La sindaca di Torino Chiara Appendino si è presentata questa mattina a Palazzo di Giustizia la ripresa dell’udienza preliminare per il caso Ream dove è chiamata in causa per reati di falso e abuso d’ufficio.

Una vicenda legata ad un debito di cinque milioni non iscritto nel primo bilancio della città di Torino targato Movimento Cinque Stelle. Denaro destinato alla caparra per l’acquisizione dell’area Ex Westinghouse.

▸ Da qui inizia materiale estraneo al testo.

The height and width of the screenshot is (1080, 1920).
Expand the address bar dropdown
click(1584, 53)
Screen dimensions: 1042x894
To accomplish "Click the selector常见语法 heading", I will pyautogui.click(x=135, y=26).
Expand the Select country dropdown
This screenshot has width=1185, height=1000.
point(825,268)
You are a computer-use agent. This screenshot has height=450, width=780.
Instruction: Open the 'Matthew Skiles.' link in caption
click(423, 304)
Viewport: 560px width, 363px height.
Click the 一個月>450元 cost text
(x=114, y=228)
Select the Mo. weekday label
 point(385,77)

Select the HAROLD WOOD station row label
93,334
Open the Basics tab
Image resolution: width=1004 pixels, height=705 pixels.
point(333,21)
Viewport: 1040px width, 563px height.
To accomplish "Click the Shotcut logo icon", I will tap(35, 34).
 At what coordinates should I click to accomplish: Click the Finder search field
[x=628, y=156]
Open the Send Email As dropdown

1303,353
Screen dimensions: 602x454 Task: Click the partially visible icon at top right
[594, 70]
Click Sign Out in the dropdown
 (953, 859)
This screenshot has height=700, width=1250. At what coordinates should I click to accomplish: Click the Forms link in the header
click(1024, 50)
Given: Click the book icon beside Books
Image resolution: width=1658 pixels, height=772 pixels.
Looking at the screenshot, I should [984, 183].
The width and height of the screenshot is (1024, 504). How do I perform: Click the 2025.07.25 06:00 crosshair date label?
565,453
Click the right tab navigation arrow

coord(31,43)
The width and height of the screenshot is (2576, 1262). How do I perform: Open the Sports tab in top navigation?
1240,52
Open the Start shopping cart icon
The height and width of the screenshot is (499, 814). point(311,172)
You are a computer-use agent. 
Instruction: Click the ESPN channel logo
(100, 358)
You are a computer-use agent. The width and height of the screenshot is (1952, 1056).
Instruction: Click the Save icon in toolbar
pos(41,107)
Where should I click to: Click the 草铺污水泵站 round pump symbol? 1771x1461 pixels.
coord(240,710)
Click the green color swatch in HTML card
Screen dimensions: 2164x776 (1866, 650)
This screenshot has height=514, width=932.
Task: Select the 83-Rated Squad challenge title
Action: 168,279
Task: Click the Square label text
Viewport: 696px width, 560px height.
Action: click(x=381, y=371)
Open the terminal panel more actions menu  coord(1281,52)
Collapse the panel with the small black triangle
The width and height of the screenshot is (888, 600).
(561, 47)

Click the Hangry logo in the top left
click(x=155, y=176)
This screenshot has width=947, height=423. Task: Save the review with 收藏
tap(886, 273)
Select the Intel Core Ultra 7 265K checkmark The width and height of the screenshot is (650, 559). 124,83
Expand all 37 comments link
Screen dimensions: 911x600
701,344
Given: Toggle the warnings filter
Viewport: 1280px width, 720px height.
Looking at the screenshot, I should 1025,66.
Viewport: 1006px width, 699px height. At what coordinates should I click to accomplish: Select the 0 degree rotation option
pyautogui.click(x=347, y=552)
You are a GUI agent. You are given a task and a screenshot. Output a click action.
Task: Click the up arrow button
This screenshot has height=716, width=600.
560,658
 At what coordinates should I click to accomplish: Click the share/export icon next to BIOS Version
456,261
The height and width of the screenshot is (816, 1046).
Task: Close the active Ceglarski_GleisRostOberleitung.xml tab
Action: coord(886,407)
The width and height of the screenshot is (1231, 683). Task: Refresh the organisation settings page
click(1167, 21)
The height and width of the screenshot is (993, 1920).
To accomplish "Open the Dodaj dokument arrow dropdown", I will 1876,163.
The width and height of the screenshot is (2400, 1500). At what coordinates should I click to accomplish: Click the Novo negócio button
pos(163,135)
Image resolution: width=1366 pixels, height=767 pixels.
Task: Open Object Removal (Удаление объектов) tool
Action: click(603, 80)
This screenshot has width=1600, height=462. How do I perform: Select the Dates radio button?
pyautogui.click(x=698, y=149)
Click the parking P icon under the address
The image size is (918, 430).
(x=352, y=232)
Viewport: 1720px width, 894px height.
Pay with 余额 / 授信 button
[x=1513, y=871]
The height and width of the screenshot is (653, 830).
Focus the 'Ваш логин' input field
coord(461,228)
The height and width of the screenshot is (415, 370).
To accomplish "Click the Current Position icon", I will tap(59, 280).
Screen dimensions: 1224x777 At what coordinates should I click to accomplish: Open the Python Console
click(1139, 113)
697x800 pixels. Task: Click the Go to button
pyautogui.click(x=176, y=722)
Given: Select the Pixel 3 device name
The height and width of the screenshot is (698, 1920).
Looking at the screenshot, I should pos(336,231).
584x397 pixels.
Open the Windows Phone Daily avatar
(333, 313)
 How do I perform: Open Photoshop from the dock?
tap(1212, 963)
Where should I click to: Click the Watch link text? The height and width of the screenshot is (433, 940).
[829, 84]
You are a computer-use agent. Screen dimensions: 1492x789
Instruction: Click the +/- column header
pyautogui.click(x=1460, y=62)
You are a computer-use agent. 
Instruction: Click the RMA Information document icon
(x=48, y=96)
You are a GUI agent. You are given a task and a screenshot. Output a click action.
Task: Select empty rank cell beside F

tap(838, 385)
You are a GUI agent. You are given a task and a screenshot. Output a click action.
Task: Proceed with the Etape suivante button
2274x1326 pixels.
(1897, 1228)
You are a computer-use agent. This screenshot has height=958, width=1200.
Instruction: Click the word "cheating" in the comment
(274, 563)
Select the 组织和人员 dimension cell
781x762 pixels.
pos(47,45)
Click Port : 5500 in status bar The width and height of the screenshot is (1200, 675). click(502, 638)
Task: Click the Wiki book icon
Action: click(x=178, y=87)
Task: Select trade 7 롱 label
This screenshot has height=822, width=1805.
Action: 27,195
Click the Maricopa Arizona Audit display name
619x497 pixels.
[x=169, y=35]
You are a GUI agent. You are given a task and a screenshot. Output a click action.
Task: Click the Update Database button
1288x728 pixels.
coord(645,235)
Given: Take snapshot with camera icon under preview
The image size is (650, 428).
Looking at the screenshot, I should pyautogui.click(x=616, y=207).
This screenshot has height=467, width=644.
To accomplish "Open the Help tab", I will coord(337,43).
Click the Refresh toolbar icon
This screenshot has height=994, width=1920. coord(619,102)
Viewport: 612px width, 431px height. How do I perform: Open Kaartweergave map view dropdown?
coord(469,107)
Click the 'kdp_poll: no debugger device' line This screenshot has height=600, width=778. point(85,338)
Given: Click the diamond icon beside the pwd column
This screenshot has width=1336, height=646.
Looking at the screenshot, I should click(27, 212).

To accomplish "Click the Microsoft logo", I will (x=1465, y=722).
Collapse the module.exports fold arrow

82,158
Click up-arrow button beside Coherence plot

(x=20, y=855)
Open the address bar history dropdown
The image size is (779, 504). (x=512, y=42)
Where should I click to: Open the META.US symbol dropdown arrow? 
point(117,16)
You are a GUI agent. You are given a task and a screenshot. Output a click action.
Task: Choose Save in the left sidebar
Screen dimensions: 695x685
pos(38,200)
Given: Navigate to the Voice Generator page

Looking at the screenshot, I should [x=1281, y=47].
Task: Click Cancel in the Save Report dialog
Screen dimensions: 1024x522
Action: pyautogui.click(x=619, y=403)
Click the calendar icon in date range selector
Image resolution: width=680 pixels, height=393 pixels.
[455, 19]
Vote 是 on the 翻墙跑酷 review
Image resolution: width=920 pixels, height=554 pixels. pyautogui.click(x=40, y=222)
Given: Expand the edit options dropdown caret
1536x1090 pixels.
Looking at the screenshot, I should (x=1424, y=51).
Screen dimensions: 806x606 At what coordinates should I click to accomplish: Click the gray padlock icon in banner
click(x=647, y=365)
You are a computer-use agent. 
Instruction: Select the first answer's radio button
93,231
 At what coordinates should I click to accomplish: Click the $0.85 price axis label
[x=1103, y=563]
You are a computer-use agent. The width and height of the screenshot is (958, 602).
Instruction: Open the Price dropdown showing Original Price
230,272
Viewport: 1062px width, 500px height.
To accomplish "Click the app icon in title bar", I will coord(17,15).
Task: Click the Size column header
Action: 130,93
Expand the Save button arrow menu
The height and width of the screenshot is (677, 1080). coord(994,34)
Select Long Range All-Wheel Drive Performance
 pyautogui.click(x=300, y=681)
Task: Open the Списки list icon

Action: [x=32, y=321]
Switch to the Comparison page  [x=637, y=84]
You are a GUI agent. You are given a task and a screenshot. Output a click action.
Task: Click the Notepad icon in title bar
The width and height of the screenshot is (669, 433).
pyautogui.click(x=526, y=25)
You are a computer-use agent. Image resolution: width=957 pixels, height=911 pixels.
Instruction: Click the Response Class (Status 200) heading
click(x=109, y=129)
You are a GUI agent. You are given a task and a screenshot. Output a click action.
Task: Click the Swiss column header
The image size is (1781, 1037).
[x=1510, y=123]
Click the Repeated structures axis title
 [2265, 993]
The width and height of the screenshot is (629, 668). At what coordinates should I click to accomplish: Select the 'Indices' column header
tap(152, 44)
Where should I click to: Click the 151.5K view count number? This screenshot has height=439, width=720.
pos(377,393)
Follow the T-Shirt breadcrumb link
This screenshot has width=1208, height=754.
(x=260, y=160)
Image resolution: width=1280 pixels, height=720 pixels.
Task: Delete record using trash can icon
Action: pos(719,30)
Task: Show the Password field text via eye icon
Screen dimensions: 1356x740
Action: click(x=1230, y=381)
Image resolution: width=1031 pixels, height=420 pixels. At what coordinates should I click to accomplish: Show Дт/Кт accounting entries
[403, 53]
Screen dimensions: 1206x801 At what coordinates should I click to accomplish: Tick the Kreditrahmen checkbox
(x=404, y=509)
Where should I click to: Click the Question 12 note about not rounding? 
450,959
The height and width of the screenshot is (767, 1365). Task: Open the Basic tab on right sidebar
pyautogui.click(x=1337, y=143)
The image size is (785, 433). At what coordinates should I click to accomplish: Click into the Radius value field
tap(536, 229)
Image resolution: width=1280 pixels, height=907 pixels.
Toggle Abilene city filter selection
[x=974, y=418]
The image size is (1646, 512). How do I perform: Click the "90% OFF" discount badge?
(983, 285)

Imputati con Appendino anche l’assessore al Bilancio Sergio Rolando, il dirigente del Comune di Torino Paolo Lubbia e l’ex capo di gabinetto della sindaca Paolo Giordana, accusati anch’essi, dai pm Marco Gianoglio ed Enrica Gabetta, di falso in atto pubblico e abuso d’ufficio. Un’inchiesta nata dopo l’esposto presentato in Procura dal capogruppo del Pd Stefano Lo Russo e dal consigliere di opposizione Alberto Morano.

L’udienza si è svolta a porte chiuse ed è stata dedicata alle discussioni delle perizie contabili che riguardano il rendiconto 2016 e il bilancio di previsione del 2017 del Comune di Torino. Dopo l’esposizione degli esiti della perizia, disposta dal gip Alessandra Pfiffner, l’udienza è stata aggiornata a metà ottobre.

Appendino ha preferito entrare ed uscire da un ingresso secondario del Palazzo di Giustizia. In aula non è intervenuta.